GTFS

From OpenStreetMap Wiki
Jump to navigation Jump to search

The  GTFS (General Transit Feed Specification) is a data format that was created for sharing public transportation information such as bus stops and bus routes and timetables.

It is useful for potential users of OSM data to provide routing using public transport as in many cases timetables change so often that representing them in OSM is de facto impossible. In some cities timetables can be expected to change daily due to road/track closures/renovations. And in some areas timetables are massively changes multiple times during the year, for example as holidays and school start/end.

In such cases data consumers can use OSM data for roads and stop positions and footways and take available trips on public transport directly from the transport organization.

It was originally called the Google Transit Feed Specification, and was developed by Google. It is now maintained by the MobilityData organization which also maintains tools for using GTFS data, a database of GTFS data, and the General Bikeshare Feed Specification.

Structure of GTFS

A GTFS feed is a (stable) URL which publishes a ZIP file containing multiple CSV files.

● Work required
Decide whether each statement below agrees with the GTFS page. Answer yes or no for each and quote the words from the page that settle it.
(a) GTFS was developed by Google.
(b) MobilityData maintains the General Bikeshare Feed Specification.
(c) A GTFS feed publishes a single CSV file.

● Data provided
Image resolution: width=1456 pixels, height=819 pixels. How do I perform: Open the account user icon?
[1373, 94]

---

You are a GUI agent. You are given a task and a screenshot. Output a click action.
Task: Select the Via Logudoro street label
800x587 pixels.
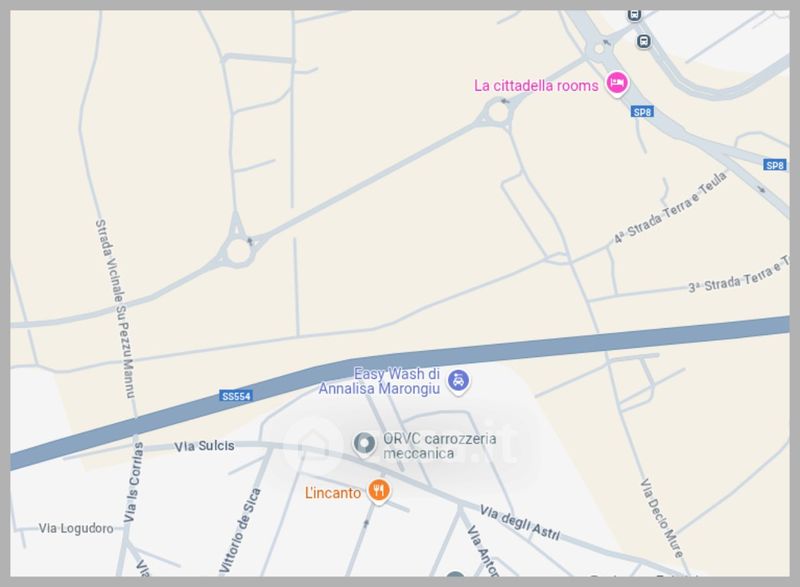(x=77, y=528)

---

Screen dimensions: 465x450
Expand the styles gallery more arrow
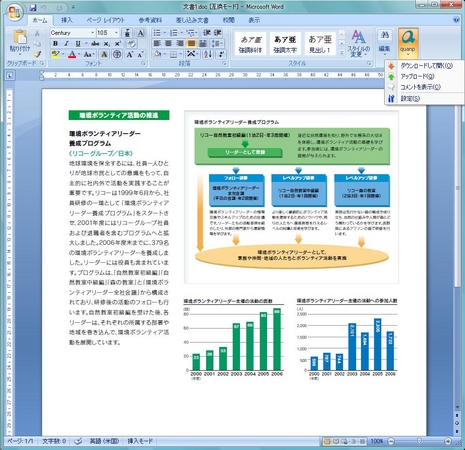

● Result of the task
(a) Yes: "was developed by Google"
(b) Yes: "maintained by the MobilityData organization which also maintains tools for using GTFS data, a database of GTFS data, and the General Bikeshare Feed Specification"
(c) No: "publishes a ZIP file containing multiple CSV files"